WASHINGTON — The Boycott, Divestment and Sanctions movement (BDS) has been gaining steam over the past several years as activists worldwide have sought to put pressure on an Israeli government that has continuously acted with impunity against Palestinians in occupied territories.
But a pending bill titled the Israel Anti-Boycott Act (S.720), pushed by Sen.
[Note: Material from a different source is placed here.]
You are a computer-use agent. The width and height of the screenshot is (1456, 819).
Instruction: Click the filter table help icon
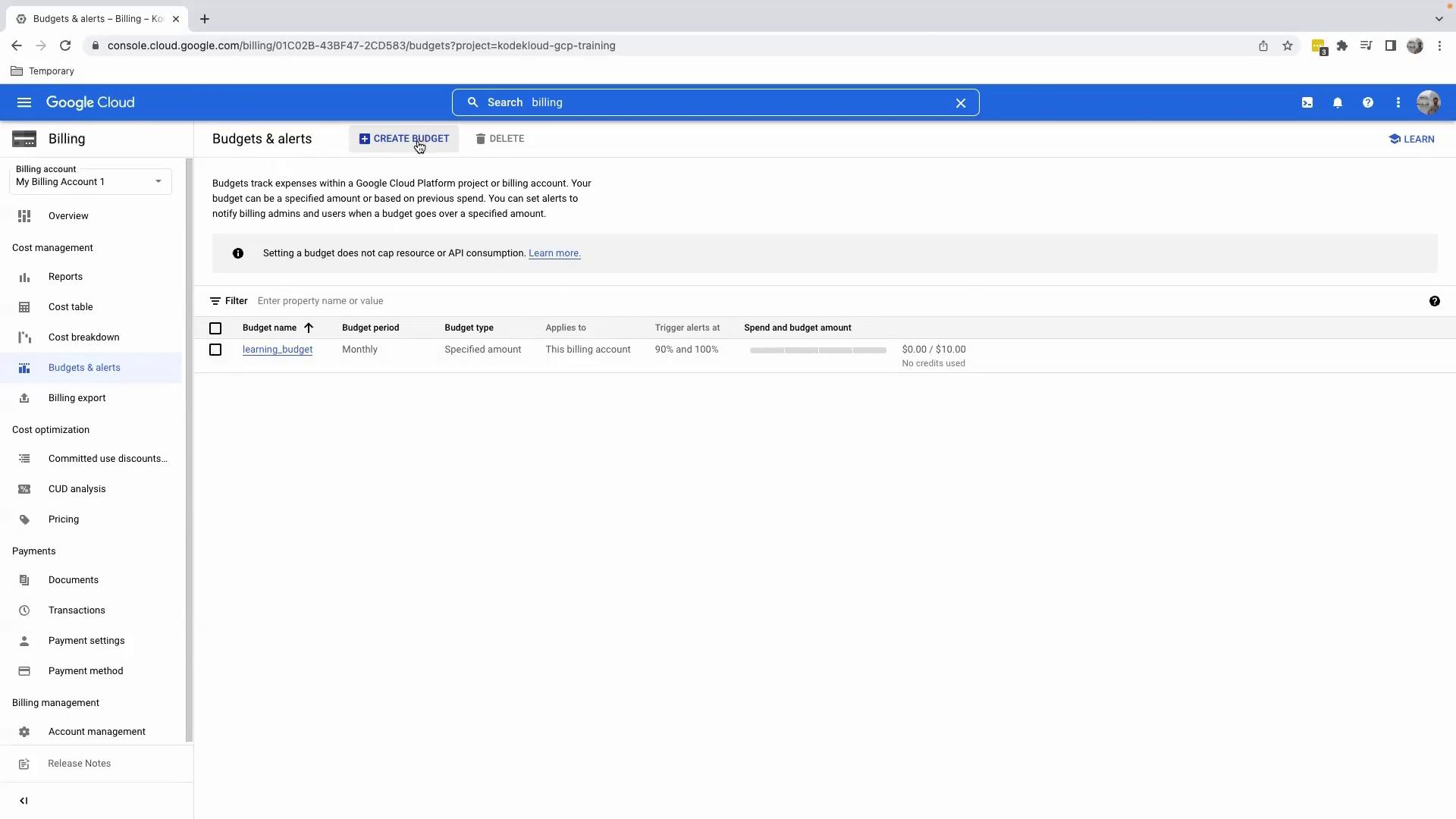pos(1434,301)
Ben Cardin (D-MD), would criminalize those who participate in the movement.
Senators Bernie Sanders (I-VT) and Dianne Feinstein (D-CA) added themselves to a growing chorus of voices, including the ACLU, on Wednesday, announcing their opposition to the bill.
In a letter to the Senate, Sanders and Feinstein said that the measure would “extend U.S. legal protection to the very settlements the United States has opposed as illegitimate and harmful to the cause of Israeli-Palestinian peace for more than 50 years,” according to an article from Haaretz.com.
“At a time when the [Israeli Prime Minister Benjamin] Netanyahu government is pursuing policies clearly aimed at foreclosing the two-state solution, it is deeply disappointing that Congress would consider choosing to penalize criticism of those policies,” they added.
The letter was addressed to Senate Majority Leader Mitch McConnell and Minority Leader Chuck Schumer.
While the bill would not include jail time for those in violation, it could still impose criminal financial penalties of up to $1 million according to the ACLU.
Known as two of the most prominent Jewish members in Congress, Sanders and Feinstein said they’re not proponents of the BDS movement personally, but are concerned about the bill as an attack on free speech.
“While we do not support the Boycott, Divestment and Sanctions (BDS) Movement, we remain resolved to our Constitutional oath to defend the right of every American to express their views peacefully without fear of actual punishment by the government,” the letter added.
Courts in Kansas and Arizona have deemed such laws to be unconstitutional.
The two senators “also warned that the legislation will create de-facto American support for the settlements, by punishing American citizens who choose to boycott them.”
“At a time when the Netanyahu government is pursuing policies clearly aimed at foreclosing the two-state solution, it is deeply disappointing that Congress would consider choosing to penalize criticism of those policies,” they wrote.
Omar Shakir, Israel and Palestine director for Human Rights Watch, pointed out that the bill, even as amended, would impose fines on companies, non-profits and their representatives for refusing on human rights grounds to do business in settlements.
“Yet firms operating in Israeli settlements both benefit from and contribute to serious violations of international humanitarian law and human rights law,” he said. “And the bill would mean those acting to end complicity in serious abuses—the only way they can meet their responsibilities under the U.N. Guiding Principles on Business and Human Rights—could find themselves guilty of a crime.”